Because of the conflicting and limited data on response to CRT-D in this cohort, it is possible that we currently treat a large proportion of HF patients with non-LBBB who have limited or no benefit from the device. Therefore, better selection of patients for this expensive therapy is warranted. One of our recent studies suggested a clinical benefit in patients with non-LBBB and marked echocardiography response, and identified predictors. However, there is a need to prospectively validate these predictors of echocardiography response to CRT-D in non-LBBB in this hard-to-treat patient population, and identify potential novel ECG and echocardiography predictors, utilizing novel statistical methods of machine learning. We propose a prospective, observational, single-arm study in a currently guideline-indicated cohort to validate and identify predictors of echocardiography response to CRT-D, including novel ECG and echocardiography markers, and to assess subsequent clinical outcomes in 270 HF patients with an implanted CRT-D and non-LBBB ECG pattern.

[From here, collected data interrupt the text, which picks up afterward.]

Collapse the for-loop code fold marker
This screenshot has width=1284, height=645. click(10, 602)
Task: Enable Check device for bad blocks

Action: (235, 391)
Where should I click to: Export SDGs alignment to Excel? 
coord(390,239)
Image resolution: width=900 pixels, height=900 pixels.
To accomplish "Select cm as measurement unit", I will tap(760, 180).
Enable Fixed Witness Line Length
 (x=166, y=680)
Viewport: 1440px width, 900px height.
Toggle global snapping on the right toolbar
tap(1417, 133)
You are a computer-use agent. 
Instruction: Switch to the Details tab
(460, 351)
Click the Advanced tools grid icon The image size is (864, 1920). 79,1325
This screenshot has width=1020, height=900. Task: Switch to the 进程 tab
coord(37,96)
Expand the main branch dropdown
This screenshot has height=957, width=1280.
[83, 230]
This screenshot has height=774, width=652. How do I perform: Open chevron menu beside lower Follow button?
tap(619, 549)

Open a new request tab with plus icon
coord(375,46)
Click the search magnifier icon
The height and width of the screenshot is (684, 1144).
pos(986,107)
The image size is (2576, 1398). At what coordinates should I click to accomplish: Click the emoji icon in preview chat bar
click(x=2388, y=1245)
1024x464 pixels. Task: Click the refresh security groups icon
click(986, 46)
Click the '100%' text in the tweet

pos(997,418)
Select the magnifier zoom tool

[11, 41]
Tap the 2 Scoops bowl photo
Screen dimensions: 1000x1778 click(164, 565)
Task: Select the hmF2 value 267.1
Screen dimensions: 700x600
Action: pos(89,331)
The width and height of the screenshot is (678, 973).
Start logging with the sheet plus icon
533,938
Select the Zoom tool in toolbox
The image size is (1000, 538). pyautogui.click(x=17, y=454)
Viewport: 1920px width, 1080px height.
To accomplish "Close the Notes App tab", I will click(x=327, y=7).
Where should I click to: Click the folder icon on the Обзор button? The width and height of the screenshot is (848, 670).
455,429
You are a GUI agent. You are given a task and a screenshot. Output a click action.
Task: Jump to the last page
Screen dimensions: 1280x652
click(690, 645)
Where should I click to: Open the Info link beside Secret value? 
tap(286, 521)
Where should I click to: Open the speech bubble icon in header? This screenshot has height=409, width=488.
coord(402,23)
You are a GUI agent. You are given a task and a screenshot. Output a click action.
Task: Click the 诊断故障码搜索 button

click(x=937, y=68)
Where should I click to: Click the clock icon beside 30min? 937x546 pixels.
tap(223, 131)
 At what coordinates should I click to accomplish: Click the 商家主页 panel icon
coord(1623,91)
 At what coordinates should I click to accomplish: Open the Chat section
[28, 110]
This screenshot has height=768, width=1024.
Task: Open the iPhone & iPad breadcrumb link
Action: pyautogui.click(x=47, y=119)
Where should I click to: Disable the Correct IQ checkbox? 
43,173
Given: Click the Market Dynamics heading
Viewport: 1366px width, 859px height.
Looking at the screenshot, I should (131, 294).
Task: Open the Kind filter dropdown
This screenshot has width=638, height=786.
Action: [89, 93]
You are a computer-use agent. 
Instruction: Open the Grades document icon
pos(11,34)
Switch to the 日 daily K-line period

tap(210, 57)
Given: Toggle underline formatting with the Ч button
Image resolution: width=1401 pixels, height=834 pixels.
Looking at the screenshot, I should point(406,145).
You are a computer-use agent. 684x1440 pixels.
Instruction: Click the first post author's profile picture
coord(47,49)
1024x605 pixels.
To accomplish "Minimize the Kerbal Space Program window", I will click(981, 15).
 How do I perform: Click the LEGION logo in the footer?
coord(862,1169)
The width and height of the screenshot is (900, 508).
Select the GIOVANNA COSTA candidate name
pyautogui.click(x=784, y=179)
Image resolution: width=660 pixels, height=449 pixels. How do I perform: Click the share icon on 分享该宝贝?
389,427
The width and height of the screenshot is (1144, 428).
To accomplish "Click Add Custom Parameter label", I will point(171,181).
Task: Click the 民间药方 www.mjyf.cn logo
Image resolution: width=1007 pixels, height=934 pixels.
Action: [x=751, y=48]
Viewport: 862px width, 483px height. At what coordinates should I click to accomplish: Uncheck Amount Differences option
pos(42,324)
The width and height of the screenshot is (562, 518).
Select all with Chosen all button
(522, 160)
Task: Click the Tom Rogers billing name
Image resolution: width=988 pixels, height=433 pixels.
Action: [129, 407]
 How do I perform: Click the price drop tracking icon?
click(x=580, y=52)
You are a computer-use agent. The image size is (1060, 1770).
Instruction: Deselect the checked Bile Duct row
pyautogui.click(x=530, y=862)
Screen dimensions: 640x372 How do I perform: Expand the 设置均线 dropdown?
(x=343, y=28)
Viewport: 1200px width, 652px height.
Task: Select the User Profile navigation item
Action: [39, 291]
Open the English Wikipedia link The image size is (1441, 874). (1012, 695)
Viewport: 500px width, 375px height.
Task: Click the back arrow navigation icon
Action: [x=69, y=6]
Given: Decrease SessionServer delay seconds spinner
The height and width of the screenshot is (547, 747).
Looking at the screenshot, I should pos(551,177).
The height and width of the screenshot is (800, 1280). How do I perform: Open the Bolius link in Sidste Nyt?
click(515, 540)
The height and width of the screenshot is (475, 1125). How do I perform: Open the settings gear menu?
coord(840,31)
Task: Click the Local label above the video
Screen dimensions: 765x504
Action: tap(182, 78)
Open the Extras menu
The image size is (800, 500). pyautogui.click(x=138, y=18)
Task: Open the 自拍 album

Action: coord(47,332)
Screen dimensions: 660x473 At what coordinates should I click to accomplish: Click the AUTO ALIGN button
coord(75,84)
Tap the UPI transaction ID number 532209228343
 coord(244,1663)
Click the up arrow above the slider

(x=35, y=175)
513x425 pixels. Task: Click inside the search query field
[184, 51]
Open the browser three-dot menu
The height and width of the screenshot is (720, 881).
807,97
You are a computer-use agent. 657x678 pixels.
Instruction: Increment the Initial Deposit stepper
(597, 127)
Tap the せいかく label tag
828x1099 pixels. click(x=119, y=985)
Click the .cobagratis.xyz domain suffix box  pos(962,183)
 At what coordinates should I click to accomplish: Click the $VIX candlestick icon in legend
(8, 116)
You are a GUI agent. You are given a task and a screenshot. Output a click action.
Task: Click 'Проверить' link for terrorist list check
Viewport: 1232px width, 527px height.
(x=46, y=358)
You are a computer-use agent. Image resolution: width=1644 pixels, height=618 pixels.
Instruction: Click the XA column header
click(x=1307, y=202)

The primary aim of the study is to prospectively validating our previously identified clinical predictors of echocardiography response to CRT-D in HF patients with non-LBBB that could enable better patient selection.
Our secondary aim is to identify the incremental value of novel ECG and echocardiography variables to predict echocardiography response to CRT-D in non-LBBB patients, including ECG variables of sum absolute QRST integral and ventricular electrical activation delay, and echocardiography-derived variables of left ventricular dyssynchrony and contractility. Then we will apply the developed predictive model to prospectively identify non-LBBB patients with CRT-D at a risk of heart failure, ventricular arrhythmias, or death. Tertiary aim is to identify novel ECG and echocardiography predictors of response in non-LBBB using machine learning analysis.
Study population will include 270 HF patients with non-LBBB and an implanted CRT-D with 6 months echocardiography follow-up analyzed by an echocardiography core lab, and assessing clinical outcomes of heart failure, ventricular arrhythmias, or death.